There are moments when life feels so heavy and burdensome, and we realize we’ve been trying to carry everything on our own. We do not often notice life’s weight until it’s too much to bear. Then the question comes, “why have I been trying to carry it?”
I had a moment like this last evening. One of my best friends is going through the final days of a parent’s life, and even though the cancer battle has endured for ten years, it is still hard to realize the end is near. The thoughts and prayers churned…

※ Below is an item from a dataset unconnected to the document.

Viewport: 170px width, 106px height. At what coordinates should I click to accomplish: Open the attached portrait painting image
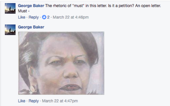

Sadness for the family, the knowing of the depth of loss that will soon be theirs, the prayers upon prayers for a peaceful passing, the connecting with the losses that have come before, and the desire to do more and be more for others than you can actually be.
I drove home as the night sky overwhelmed… and I cried. Cried through all of the things and the ideas of the things to come.

And then I heard this beautiful, vulnerable song, Hold On To Me, from Lauren Daigle, and the tears came from gratitude… from being reminded that things of this life are not mine to carry.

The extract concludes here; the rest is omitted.